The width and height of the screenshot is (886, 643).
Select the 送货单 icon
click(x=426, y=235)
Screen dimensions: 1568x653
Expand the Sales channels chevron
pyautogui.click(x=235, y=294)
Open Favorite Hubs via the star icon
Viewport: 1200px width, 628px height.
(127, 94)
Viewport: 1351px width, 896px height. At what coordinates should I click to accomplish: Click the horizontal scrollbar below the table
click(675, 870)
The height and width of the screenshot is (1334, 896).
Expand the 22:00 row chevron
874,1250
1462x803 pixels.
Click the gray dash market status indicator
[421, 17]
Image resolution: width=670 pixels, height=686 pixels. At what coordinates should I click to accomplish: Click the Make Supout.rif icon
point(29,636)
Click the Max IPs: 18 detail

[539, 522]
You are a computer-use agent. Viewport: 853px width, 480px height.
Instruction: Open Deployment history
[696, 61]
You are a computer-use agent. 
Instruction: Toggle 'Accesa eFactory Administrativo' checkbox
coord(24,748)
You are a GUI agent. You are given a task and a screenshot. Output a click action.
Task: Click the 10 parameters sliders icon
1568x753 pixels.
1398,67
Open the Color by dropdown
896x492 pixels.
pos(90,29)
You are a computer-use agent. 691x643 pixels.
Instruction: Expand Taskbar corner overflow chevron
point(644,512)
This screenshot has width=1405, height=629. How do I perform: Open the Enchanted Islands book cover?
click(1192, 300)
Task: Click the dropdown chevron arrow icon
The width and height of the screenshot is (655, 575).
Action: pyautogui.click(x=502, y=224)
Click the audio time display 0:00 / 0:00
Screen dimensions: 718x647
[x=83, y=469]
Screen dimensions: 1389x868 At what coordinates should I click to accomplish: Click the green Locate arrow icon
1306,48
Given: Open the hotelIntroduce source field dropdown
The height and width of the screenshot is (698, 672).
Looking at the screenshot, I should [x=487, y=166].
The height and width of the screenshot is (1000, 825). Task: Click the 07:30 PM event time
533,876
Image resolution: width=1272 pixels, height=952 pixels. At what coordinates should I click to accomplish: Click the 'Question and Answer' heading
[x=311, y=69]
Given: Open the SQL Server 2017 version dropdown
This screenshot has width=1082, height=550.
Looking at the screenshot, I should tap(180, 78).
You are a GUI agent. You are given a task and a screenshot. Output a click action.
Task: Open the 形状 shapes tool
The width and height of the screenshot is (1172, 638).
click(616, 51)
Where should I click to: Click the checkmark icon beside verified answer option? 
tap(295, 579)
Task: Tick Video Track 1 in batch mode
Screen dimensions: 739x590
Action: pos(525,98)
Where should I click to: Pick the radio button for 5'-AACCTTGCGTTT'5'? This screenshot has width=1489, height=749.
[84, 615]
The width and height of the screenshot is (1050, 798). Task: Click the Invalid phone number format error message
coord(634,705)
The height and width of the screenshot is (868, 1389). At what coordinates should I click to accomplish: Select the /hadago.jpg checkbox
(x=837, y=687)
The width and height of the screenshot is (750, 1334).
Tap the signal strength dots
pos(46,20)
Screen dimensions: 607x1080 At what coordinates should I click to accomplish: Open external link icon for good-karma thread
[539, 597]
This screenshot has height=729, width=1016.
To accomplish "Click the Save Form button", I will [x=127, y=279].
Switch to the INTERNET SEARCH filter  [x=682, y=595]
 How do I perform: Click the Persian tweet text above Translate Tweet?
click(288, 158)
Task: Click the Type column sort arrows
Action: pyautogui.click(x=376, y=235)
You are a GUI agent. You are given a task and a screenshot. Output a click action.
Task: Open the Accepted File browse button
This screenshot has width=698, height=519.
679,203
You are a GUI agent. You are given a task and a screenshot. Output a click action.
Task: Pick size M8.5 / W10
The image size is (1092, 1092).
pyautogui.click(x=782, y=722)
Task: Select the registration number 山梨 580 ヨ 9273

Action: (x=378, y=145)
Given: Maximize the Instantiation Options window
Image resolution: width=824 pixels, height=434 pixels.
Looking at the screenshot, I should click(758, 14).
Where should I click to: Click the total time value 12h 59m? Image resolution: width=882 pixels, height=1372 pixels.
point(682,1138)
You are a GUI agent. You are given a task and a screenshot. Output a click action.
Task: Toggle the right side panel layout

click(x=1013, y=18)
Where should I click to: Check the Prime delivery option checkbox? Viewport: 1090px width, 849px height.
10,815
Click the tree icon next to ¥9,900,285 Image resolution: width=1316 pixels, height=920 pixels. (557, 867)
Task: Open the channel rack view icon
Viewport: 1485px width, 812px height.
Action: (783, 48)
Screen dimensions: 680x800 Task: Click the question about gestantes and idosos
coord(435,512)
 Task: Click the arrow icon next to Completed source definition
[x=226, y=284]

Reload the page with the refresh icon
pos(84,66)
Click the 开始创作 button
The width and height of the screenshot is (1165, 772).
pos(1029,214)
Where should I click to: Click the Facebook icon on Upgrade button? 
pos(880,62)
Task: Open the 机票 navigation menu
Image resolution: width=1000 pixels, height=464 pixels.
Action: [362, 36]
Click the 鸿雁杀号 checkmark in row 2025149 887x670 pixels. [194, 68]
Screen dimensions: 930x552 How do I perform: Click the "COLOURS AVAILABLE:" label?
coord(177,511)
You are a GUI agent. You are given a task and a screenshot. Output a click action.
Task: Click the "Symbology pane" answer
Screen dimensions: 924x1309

- Task to complete
Reproduce the listing above line for line, with no changes.

- Exercise solution
The width and height of the screenshot is (886, 643).
Select the 送货单 icon
click(x=426, y=235)
Screen dimensions: 1568x653
Expand the Sales channels chevron
pyautogui.click(x=235, y=294)
Open Favorite Hubs via the star icon
Viewport: 1200px width, 628px height.
(127, 94)
Viewport: 1351px width, 896px height. At what coordinates should I click to accomplish: Click the horizontal scrollbar below the table
click(675, 870)
The height and width of the screenshot is (1334, 896).
Expand the 22:00 row chevron
874,1250
1462x803 pixels.
Click the gray dash market status indicator
[421, 17]
Image resolution: width=670 pixels, height=686 pixels. At what coordinates should I click to accomplish: Click the Make Supout.rif icon
point(29,636)
Click the Max IPs: 18 detail

[539, 522]
You are a computer-use agent. Viewport: 853px width, 480px height.
Instruction: Open Deployment history
[696, 61]
You are a computer-use agent. 
Instruction: Toggle 'Accesa eFactory Administrativo' checkbox
coord(24,748)
You are a GUI agent. You are given a task and a screenshot. Output a click action.
Task: Click the 10 parameters sliders icon
1568x753 pixels.
1398,67
Open the Color by dropdown
896x492 pixels.
pos(90,29)
You are a computer-use agent. 691x643 pixels.
Instruction: Expand Taskbar corner overflow chevron
point(644,512)
This screenshot has width=1405, height=629. How do I perform: Open the Enchanted Islands book cover?
click(1192, 300)
Task: Click the dropdown chevron arrow icon
The width and height of the screenshot is (655, 575).
Action: pyautogui.click(x=502, y=224)
Click the audio time display 0:00 / 0:00
Screen dimensions: 718x647
[x=83, y=469]
Screen dimensions: 1389x868 At what coordinates should I click to accomplish: Click the green Locate arrow icon
1306,48
Given: Open the hotelIntroduce source field dropdown
The height and width of the screenshot is (698, 672).
Looking at the screenshot, I should [x=487, y=166].
The height and width of the screenshot is (1000, 825). Task: Click the 07:30 PM event time
533,876
Image resolution: width=1272 pixels, height=952 pixels. At what coordinates should I click to accomplish: Click the 'Question and Answer' heading
[x=311, y=69]
Given: Open the SQL Server 2017 version dropdown
This screenshot has width=1082, height=550.
Looking at the screenshot, I should tap(180, 78).
You are a GUI agent. You are given a task and a screenshot. Output a click action.
Task: Open the 形状 shapes tool
The width and height of the screenshot is (1172, 638).
click(616, 51)
Where should I click to: Click the checkmark icon beside verified answer option? 
tap(295, 579)
Task: Tick Video Track 1 in batch mode
Screen dimensions: 739x590
Action: pos(525,98)
Where should I click to: Pick the radio button for 5'-AACCTTGCGTTT'5'? This screenshot has width=1489, height=749.
[84, 615]
The width and height of the screenshot is (1050, 798). Task: Click the Invalid phone number format error message
coord(634,705)
The height and width of the screenshot is (868, 1389). At what coordinates should I click to accomplish: Select the /hadago.jpg checkbox
(x=837, y=687)
The width and height of the screenshot is (750, 1334).
Tap the signal strength dots
pos(46,20)
Screen dimensions: 607x1080 At what coordinates should I click to accomplish: Open external link icon for good-karma thread
[539, 597]
This screenshot has height=729, width=1016.
To accomplish "Click the Save Form button", I will [x=127, y=279].
Switch to the INTERNET SEARCH filter  [x=682, y=595]
 How do I perform: Click the Persian tweet text above Translate Tweet?
click(288, 158)
Task: Click the Type column sort arrows
Action: pyautogui.click(x=376, y=235)
You are a GUI agent. You are given a task and a screenshot. Output a click action.
Task: Open the Accepted File browse button
This screenshot has width=698, height=519.
679,203
You are a GUI agent. You are given a task and a screenshot. Output a click action.
Task: Pick size M8.5 / W10
The image size is (1092, 1092).
pyautogui.click(x=782, y=722)
Task: Select the registration number 山梨 580 ヨ 9273

Action: (x=378, y=145)
Given: Maximize the Instantiation Options window
Image resolution: width=824 pixels, height=434 pixels.
Looking at the screenshot, I should click(758, 14).
Where should I click to: Click the total time value 12h 59m? Image resolution: width=882 pixels, height=1372 pixels.
point(682,1138)
You are a GUI agent. You are given a task and a screenshot. Output a click action.
Task: Toggle the right side panel layout

click(x=1013, y=18)
Where should I click to: Check the Prime delivery option checkbox? Viewport: 1090px width, 849px height.
10,815
Click the tree icon next to ¥9,900,285 Image resolution: width=1316 pixels, height=920 pixels. (557, 867)
Task: Open the channel rack view icon
Viewport: 1485px width, 812px height.
Action: (783, 48)
Screen dimensions: 680x800 Task: Click the question about gestantes and idosos
coord(435,512)
 Task: Click the arrow icon next to Completed source definition
[x=226, y=284]

Reload the page with the refresh icon
pos(84,66)
Click the 开始创作 button
The width and height of the screenshot is (1165, 772).
pos(1029,214)
Where should I click to: Click the Facebook icon on Upgrade button? 
pos(880,62)
Task: Open the 机票 navigation menu
Image resolution: width=1000 pixels, height=464 pixels.
Action: [362, 36]
Click the 鸿雁杀号 checkmark in row 2025149 887x670 pixels. [194, 68]
Screen dimensions: 930x552 How do I perform: Click the "COLOURS AVAILABLE:" label?
coord(177,511)
You are a GUI agent. You are given a task and a screenshot. Output a click action.
Task: Click the "Symbology pane" answer
Screen dimensions: 924x1309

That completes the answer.